Although Mars and Jeffries are both capable observers and detectives, they are both hindered by disabilities; for Mars, her social isolation and unlucky position as the daughter of a publicly shamed shamed ex-police chief act as hinderances in her pursuit of truth (namely her pursuit for the case of her missing mother the death of her best friend). Jeffries has the obvious physical obstacle of his broken leg. The two protagonists, however, are not entirely hindered and their supposed weaknesses are, in fact, advantages that allow them to better fulfill their duties as observers and detectives.
Jeffries broke his leg during a photography job at a racetrack and, because of his injury, he is required to wear a waist-down cast extending down his left leg. This physical representation of Jeffries’ immobility not only causes him to be incapable of leaving his perpetual position next to his rear window, it causes him to form an addiction to observing the goings-on of his neighbors.
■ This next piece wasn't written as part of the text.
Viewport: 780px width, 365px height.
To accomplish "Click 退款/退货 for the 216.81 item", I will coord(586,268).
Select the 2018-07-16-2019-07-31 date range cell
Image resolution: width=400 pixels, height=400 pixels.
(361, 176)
This addiction causes the serving of justice to a deserving criminal and the reignition of his passion towards Lisa, his girlfriend. He is ultimately better off due, transitively, to his broken leg.
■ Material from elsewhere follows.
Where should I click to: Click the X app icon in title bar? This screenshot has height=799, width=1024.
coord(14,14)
Mars is seen as an outsider due to her fall-from-grace from the top of the social hierarchy. Not only is she an social leper, she is an outcast in her own city due to her involuntary position as the daughter of the disgraced ex-police chief. Her identity as an outcast allows her to act as a third party observer to the goings-on of the town, giving Mars an advantage and allowing her to be a better detective. This behavior manifests itself when Mars cuts Willis down from the flag pole, completely disregarding social restrictions about interacting with the publicly humiliated teen. That, coupled with her ability to trust no one due to her belittling at the hand of her father’s replacement for her unsolved rape causes her to become a more cold hearted detective, concerned only with her pursuit of justice. The use of her father’s loyal followers to accomplish tasks is another added windfall of her relation to the ex-police chief, such as the fire chief’s cooperation in Mars’ VHS replacement operation.
Not only are Jeffries and Mars’ detective abilities improved by their disadvantages, the products of their past that supposedly act as obstacles actually place the two in better positions to accomplish solid detective work.